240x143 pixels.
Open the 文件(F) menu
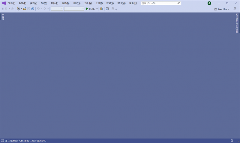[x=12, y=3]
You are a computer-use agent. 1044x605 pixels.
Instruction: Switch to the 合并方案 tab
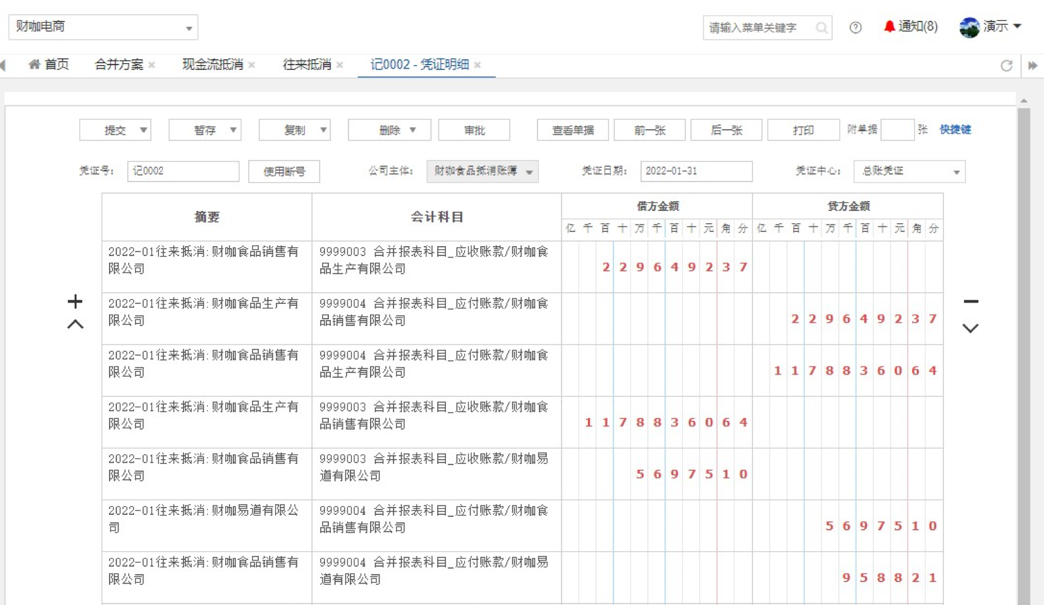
######
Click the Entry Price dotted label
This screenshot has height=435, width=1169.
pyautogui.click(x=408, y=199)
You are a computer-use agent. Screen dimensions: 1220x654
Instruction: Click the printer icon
######
### Task instructions
The answer must be the lines above from the one containing "240x143 pixels." through the one containing "Instruction: Switch to the 合并方案 tab", reproduced exactly, with no pictures and nothing else.

### Task result
240x143 pixels.
Open the 文件(F) menu
[x=12, y=3]
You are a computer-use agent. 1044x605 pixels.
Instruction: Switch to the 合并方案 tab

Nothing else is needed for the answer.